- **TRY IT**
According to the history of the Weeden Manufacturing Company below, in what year was the company formed in New Bedford, Massachusetts?

- **EXTRACT TO READ**

The Weeden Manufacturing Company produced many toy novelties starting in the late 19th century,
but was best known for its stationary steam engines. It was founded by watch maker William Nye Weeden. This U.S. company made its mark
in history competing with German manufacturers from the Nüremburg area such as Bing, Doll,
Märklin, Plank and Schöenner as well as Brittish manufacturers Mamod,
Bowman and Burnac. It all started when a childrens publication named 'The Youth's Companion' approached William Nye Weeden
and asked him to design an inexpensive, quality toy that the magazine could use as a premium in an effort to increase subscriptions.
Weeden designed an upright steam engine for these purposes. Its design, quality and function impressed the publication so much
that they awarded Weeden an initial order for ten thousand units at one dollar each. This $10,000.00 became the impetus for the formation
of The Weeden Manufacturing Company of New Bedford, Massachusetts in 1883. The company remained in business until 1952 producing a vast
line of steam powered products that included the stationary engines, mobile tractors, boats and trains.
Weeden’s Upright Steam Engine #1 made its first appearance in the October
1884 issue of 'Youth’s Companion' magazine. This was the stationary steam engine with an upright boiler, offered for the $1.00 price tag.
In the 1870’s and early 80’s, it was somewhat common for hobby magazines to offer these types of educational toys. This magazine had previously
offered steam engines made by the Buckman Company of New York for these same purposes.

- **INFORMATION PROVIDED**
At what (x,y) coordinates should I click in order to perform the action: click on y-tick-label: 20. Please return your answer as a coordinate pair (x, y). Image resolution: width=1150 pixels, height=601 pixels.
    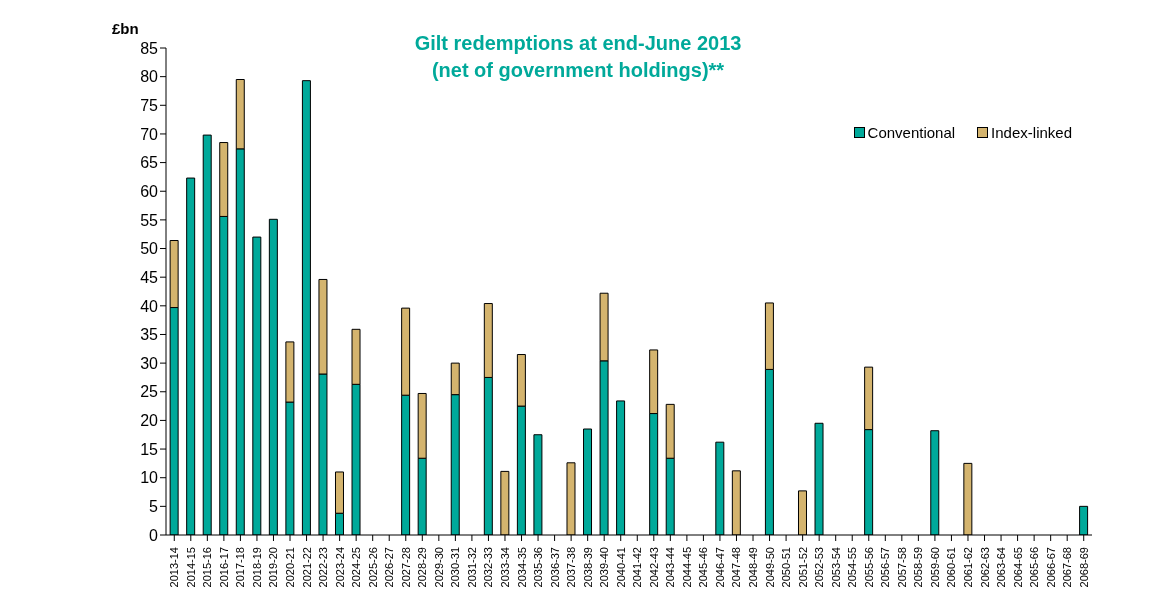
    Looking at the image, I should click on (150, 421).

- **TASK OUTPUT**
1883